A l’origine, c’est-à-dire lorsque les primes de l’assurance-maladie étaient encore inférieures à 150 francs par mois et par assuré-e, le fait que chacun-e paie la même prime était un acte fort de solidarité : pas de surcoût pour les personnes dont l’état de santé est précaire et donc mutualisation presque complète du risque lié à la santé.
Mais voilà, quelques décennies plus tard, le poids des primes est tel qu’il est devenu insupportable pour une part importante et croissante de la population. Avec des montants de plusieurs centaines de francs par personne et par mois, il devrait être impensable de ne pas tenir compte du niveau de revenu des assuré-e-s, comme c’est le cas de façon générale dans les assurances-sociales. Le meilleur exemple pour cela est l’AVS, premier pilier de notre système solidaire pour financer les retraites de tout le monde.
Et pourtant, dans l’assurance-maladie, les résistances idéologiques et la défense d’intérêts particuliers ont jusqu’ici empêché de mettre en place cette élémentaire solidarité.
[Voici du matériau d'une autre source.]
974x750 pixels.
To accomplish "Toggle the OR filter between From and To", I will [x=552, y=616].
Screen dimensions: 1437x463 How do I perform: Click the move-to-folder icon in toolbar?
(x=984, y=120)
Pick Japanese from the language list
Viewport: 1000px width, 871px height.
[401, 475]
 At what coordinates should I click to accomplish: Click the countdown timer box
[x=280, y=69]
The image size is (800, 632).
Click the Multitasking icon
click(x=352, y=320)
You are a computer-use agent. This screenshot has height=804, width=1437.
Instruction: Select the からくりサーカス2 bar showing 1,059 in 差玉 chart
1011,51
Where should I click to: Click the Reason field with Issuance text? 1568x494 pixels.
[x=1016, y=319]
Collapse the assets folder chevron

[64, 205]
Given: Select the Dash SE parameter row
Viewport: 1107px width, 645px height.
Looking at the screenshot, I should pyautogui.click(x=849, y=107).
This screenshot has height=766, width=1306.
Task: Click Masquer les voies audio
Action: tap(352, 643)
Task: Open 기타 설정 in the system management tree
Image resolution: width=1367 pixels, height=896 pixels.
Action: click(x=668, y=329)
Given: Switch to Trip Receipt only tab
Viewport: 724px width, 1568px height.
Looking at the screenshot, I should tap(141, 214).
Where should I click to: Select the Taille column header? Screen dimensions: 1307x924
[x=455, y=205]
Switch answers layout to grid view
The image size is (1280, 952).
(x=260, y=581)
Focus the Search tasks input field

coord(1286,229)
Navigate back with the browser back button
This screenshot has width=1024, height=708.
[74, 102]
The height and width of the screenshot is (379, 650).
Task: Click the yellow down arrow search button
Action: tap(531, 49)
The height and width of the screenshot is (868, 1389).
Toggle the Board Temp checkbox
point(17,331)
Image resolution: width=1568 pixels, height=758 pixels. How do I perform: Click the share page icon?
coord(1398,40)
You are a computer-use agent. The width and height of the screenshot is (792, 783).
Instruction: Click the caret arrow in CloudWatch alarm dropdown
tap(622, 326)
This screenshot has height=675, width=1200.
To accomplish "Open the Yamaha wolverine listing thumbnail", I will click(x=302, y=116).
Un fossé entre riches et pauvres et entre malades et bien-portant-es dans la santé
Résultat : les modèles particuliers d’assurance et de franchises se développent, qui génèrent toujours plus d’obstacles dans l’accès aux soins ; et davantage aussi de ruptures dans les mécanismes de solidarité : celles et ceux qui ont les ressources suffisantes (financières ou de santé) pour assumer quelques risques trouvent le moyen de réduire leurs primes sans se mettre en danger. En même temps, les plus fragiles ont le choix de payer les primes les plus élevées ou de prendre le risque de devoir renoncer aux soins en cas d’atteinte à leur santé.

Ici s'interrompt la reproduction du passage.